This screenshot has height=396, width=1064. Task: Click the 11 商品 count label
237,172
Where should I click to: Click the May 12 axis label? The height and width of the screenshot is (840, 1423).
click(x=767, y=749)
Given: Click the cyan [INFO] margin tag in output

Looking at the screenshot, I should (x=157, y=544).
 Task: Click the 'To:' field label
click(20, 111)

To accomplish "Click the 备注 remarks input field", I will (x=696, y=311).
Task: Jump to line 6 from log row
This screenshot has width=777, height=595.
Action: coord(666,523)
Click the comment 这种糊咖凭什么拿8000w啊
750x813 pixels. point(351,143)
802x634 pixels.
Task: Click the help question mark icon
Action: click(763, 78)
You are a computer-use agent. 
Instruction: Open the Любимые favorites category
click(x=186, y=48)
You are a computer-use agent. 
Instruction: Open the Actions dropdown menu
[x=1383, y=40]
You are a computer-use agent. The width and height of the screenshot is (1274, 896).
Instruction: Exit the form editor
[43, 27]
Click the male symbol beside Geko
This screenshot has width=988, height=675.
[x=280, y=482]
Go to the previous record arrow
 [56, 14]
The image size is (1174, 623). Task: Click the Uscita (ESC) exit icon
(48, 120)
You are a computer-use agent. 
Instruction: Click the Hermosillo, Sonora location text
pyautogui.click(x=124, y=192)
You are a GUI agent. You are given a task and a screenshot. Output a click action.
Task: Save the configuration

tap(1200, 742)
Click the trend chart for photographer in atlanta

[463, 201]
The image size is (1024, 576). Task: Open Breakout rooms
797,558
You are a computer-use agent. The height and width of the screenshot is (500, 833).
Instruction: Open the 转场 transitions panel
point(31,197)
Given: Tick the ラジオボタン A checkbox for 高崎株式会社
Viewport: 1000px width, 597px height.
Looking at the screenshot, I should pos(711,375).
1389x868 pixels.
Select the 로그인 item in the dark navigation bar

=-=-=

**ACTIVITY**. The entries above are to be transcribed in full and without error.

**RESPONSE TO THE EXERCISE**.
This screenshot has height=396, width=1064. Task: Click the 11 商品 count label
237,172
Where should I click to: Click the May 12 axis label? The height and width of the screenshot is (840, 1423).
click(x=767, y=749)
Given: Click the cyan [INFO] margin tag in output

Looking at the screenshot, I should (x=157, y=544).
 Task: Click the 'To:' field label
click(20, 111)

To accomplish "Click the 备注 remarks input field", I will (x=696, y=311).
Task: Jump to line 6 from log row
This screenshot has width=777, height=595.
Action: coord(666,523)
Click the comment 这种糊咖凭什么拿8000w啊
750x813 pixels. point(351,143)
802x634 pixels.
Task: Click the help question mark icon
Action: click(763, 78)
You are a computer-use agent. 
Instruction: Open the Любимые favorites category
click(x=186, y=48)
You are a computer-use agent. 
Instruction: Open the Actions dropdown menu
[x=1383, y=40]
You are a computer-use agent. The width and height of the screenshot is (1274, 896).
Instruction: Exit the form editor
[43, 27]
Click the male symbol beside Geko
This screenshot has width=988, height=675.
[x=280, y=482]
Go to the previous record arrow
 [56, 14]
The image size is (1174, 623). Task: Click the Uscita (ESC) exit icon
(48, 120)
You are a computer-use agent. 
Instruction: Click the Hermosillo, Sonora location text
pyautogui.click(x=124, y=192)
You are a GUI agent. You are given a task and a screenshot. Output a click action.
Task: Save the configuration

tap(1200, 742)
Click the trend chart for photographer in atlanta

[463, 201]
The image size is (1024, 576). Task: Open Breakout rooms
797,558
You are a computer-use agent. The height and width of the screenshot is (500, 833).
Instruction: Open the 转场 transitions panel
point(31,197)
Given: Tick the ラジオボタン A checkbox for 高崎株式会社
Viewport: 1000px width, 597px height.
Looking at the screenshot, I should pos(711,375).
1389x868 pixels.
Select the 로그인 item in the dark navigation bar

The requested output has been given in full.